"Un cadavre en vadrouille" chapitre 2
Chapitre 2
A
nouveau assis sur son tabouret vide-poches, il ne put s’empêcher de se demander
comment il se faisait que sa vie ait pu, après une enfance des plus heureuses,
joyeuses, béates et allègres, virer à ce point à la catastrophe éternelle et sans
fin.
Il
se disait que ce n’étaient ni le lieu ni le moment appropriés pour se lancer
dans de telles réflexions, mais voilà, il n’y pouvait rien, cela venait tout
seul. Il y avait là une sorte d’énigme qu’il n’arrivait pas à résoudre. Il
s’efforçait de remonter au jour, voire à l’heure précise où le premier
événement bizarre s’était manifesté dans son existence.

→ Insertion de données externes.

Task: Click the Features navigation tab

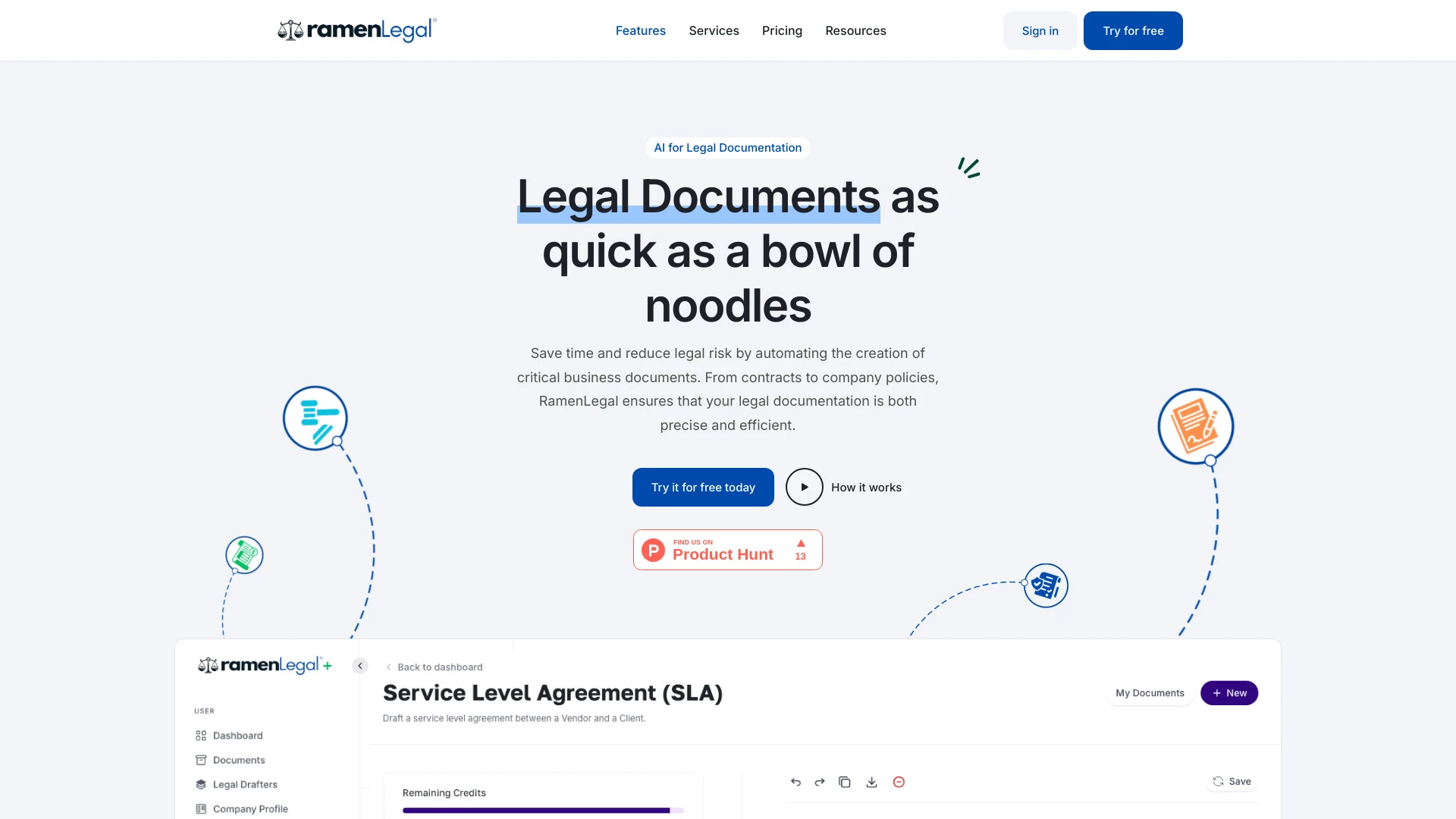Action: 640,30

Si tout ce qui
découlait des conneries qu’il faisait lui-même tout seul, lui paraissait entrer
dans le cours ordinaire des choses et de la vie (avec le lot de péripéties qui
va avec), c’étaient les conneries perpétrées par d’autres, et dont il payait le
prix, qui le plongeaient dans la perplexité. Il se remémorait ainsi la première
fois qu’il avait dû faire un tel constat : lorsqu’il était enfant, son
frère avait fait une grosse bêtise. Sa mère et la nounou, par le seul fait que
le hasard l’avait mis près du désastre au moment même de sa découverte, lui en
avaient attribué la responsabilité. Elles s’étaient fondées, sans réflexion
aucune, sur une déduction logique qui logique, en réalité, ne l’était pas. Le
voilà donc accusé à tort ; le sentiment d’injustice éprouvé ce jour-là
continuait à le tourmenter, car justice n’avait depuis lors jamais été rendue.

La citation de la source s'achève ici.